LOCATION: LUNGSHAN WARD, LUKANG

DESCRIPTION:

The Lungshan Temple at Lukang was originally founded by the Buddhist master Chao-shan in Yung-li 7 (1653), in the Ming dynasty. In Yung-li 15 (1661), however, it was rebuilt in brick as the earliest Buddhist temple in the history of Taiwan. It was relocated to its present site in Chien-lung 51 (1786), in the Ching dynasty, at the suggestion of Chen Pang-kuang, a Chuanchow official. Its architecture is in the Northern Sung dynasty palace style, characterized by a sequence of four principal buildings and three inner courtyards, with open courtyards in front of the main entrance gate and posterior hall.
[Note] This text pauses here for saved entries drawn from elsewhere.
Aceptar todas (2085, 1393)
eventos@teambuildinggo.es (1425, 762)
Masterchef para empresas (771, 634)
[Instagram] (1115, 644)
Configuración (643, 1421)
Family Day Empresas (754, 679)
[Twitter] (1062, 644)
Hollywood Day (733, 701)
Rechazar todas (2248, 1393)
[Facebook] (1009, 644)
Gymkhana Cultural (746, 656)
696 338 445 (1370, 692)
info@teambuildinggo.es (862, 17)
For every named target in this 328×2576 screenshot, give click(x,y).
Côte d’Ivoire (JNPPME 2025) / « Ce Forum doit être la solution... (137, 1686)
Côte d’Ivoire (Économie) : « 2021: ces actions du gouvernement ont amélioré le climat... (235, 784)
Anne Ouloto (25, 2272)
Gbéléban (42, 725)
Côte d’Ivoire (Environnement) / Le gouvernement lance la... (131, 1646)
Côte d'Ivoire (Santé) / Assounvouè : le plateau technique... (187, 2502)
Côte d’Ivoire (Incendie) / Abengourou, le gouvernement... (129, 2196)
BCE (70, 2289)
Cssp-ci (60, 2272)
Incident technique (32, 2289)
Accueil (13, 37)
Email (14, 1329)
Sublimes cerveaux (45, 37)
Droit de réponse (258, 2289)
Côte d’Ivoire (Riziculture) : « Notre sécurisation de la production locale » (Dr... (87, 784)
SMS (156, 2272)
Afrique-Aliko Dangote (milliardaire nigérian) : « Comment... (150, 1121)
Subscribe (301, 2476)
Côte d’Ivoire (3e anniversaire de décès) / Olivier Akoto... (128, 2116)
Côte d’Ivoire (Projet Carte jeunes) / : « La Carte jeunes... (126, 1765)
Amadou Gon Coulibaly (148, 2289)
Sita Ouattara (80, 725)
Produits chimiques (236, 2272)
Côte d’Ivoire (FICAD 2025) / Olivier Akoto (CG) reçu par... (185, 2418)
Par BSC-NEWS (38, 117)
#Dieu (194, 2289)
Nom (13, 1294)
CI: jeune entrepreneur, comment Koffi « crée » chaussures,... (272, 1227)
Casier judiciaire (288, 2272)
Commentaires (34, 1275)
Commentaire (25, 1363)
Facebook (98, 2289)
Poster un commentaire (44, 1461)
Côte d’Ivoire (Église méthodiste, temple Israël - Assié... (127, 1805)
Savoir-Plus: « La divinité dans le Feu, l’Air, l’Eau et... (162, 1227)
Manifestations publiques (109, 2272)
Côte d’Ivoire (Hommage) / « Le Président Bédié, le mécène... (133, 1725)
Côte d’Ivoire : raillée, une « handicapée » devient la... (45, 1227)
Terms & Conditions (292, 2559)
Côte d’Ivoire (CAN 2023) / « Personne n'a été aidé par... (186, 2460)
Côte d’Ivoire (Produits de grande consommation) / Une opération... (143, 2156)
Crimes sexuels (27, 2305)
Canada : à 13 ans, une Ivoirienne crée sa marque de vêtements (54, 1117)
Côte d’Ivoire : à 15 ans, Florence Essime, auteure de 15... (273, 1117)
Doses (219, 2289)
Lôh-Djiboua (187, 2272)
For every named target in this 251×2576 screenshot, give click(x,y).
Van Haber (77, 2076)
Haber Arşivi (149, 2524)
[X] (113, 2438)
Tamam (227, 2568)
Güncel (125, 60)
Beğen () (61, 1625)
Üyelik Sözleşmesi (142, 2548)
Once nicknamed "Taiwan's Forbidden City", it is one of the three most famous old temples in Taiwan. In the Chia-ching period (1796-1820) of the Ching dynasty, it was affiliated to the Kaiyuan Temple at Chuanchow, Fukien, but during the Japanese occupation period it was redesignated as an offshoot of the Penyuan Temple. The Lungshan Temple is principally dedicated to the cult of the Bodhisattva Kuan-yin, but the right and left altars are dedicated respectively to Ching Chu Kung, a local land god, and Chu Sheng Niang Niang, a folk deity who presides over the birth of sons. The roof ridge of the main hall is rather simply decorated with a pair of dragons performing obeisance to a pagoda. Other roof ridges are unadorned, and the temple's simple, unpretentious structure is typical of temple architecture of Fukien and Kwangtung.